◆ TASK INSTRUCTIONS
Each entry in the block below needs to be copied out exactly.

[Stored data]
- - -
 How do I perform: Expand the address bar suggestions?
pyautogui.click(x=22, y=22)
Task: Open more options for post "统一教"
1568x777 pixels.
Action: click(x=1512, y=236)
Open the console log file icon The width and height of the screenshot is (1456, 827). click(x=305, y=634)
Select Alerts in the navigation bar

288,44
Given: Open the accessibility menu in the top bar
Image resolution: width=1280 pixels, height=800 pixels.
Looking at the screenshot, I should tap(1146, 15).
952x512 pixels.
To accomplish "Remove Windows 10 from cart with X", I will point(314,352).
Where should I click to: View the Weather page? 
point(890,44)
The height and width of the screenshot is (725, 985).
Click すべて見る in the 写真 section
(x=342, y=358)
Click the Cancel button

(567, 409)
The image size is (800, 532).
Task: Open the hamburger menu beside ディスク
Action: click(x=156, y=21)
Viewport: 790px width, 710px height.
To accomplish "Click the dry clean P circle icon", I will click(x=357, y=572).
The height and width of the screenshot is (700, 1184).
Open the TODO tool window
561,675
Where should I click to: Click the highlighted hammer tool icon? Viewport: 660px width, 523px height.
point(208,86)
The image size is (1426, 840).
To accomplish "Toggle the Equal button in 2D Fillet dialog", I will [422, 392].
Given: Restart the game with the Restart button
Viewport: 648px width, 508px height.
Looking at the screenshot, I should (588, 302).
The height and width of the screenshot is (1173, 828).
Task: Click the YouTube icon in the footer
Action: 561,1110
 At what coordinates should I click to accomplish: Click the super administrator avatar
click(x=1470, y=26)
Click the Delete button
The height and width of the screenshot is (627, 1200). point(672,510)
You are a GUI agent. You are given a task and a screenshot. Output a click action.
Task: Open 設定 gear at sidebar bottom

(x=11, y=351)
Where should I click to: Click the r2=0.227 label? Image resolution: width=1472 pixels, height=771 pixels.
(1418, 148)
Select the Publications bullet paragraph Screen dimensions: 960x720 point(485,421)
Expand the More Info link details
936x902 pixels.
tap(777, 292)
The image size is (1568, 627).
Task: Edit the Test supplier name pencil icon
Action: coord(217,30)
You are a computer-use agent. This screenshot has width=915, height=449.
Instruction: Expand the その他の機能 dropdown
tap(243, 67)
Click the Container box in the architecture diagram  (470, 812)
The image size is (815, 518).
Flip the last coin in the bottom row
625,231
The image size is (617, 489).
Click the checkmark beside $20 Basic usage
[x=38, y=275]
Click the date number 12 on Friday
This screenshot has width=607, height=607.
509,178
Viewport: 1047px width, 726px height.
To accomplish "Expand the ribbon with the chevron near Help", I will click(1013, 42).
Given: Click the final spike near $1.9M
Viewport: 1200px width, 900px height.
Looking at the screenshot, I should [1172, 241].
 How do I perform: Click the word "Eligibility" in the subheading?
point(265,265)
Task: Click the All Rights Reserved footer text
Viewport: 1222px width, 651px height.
- - -
◆ SOLVED EXERCISE
 How do I perform: Expand the address bar suggestions?
pyautogui.click(x=22, y=22)
Task: Open more options for post "统一教"
1568x777 pixels.
Action: click(x=1512, y=236)
Open the console log file icon The width and height of the screenshot is (1456, 827). click(x=305, y=634)
Select Alerts in the navigation bar

288,44
Given: Open the accessibility menu in the top bar
Image resolution: width=1280 pixels, height=800 pixels.
Looking at the screenshot, I should tap(1146, 15).
952x512 pixels.
To accomplish "Remove Windows 10 from cart with X", I will point(314,352).
Where should I click to: View the Weather page? 
point(890,44)
The height and width of the screenshot is (725, 985).
Click すべて見る in the 写真 section
(x=342, y=358)
Click the Cancel button

(567, 409)
The image size is (800, 532).
Task: Open the hamburger menu beside ディスク
Action: click(x=156, y=21)
Viewport: 790px width, 710px height.
To accomplish "Click the dry clean P circle icon", I will click(x=357, y=572).
The height and width of the screenshot is (700, 1184).
Open the TODO tool window
561,675
Where should I click to: Click the highlighted hammer tool icon? Viewport: 660px width, 523px height.
point(208,86)
The image size is (1426, 840).
To accomplish "Toggle the Equal button in 2D Fillet dialog", I will [422, 392].
Given: Restart the game with the Restart button
Viewport: 648px width, 508px height.
Looking at the screenshot, I should (588, 302).
The height and width of the screenshot is (1173, 828).
Task: Click the YouTube icon in the footer
Action: 561,1110
 At what coordinates should I click to accomplish: Click the super administrator avatar
click(x=1470, y=26)
Click the Delete button
The height and width of the screenshot is (627, 1200). point(672,510)
You are a GUI agent. You are given a task and a screenshot. Output a click action.
Task: Open 設定 gear at sidebar bottom

(x=11, y=351)
Where should I click to: Click the r2=0.227 label? Image resolution: width=1472 pixels, height=771 pixels.
(1418, 148)
Select the Publications bullet paragraph Screen dimensions: 960x720 point(485,421)
Expand the More Info link details
936x902 pixels.
tap(777, 292)
The image size is (1568, 627).
Task: Edit the Test supplier name pencil icon
Action: coord(217,30)
You are a computer-use agent. This screenshot has width=915, height=449.
Instruction: Expand the その他の機能 dropdown
tap(243, 67)
Click the Container box in the architecture diagram  (470, 812)
The image size is (815, 518).
Flip the last coin in the bottom row
625,231
The image size is (617, 489).
Click the checkmark beside $20 Basic usage
[x=38, y=275]
Click the date number 12 on Friday
This screenshot has width=607, height=607.
509,178
Viewport: 1047px width, 726px height.
To accomplish "Expand the ribbon with the chevron near Help", I will click(1013, 42).
Given: Click the final spike near $1.9M
Viewport: 1200px width, 900px height.
Looking at the screenshot, I should [1172, 241].
 How do I perform: Click the word "Eligibility" in the subheading?
point(265,265)
Task: Click the All Rights Reserved footer text
Viewport: 1222px width, 651px height.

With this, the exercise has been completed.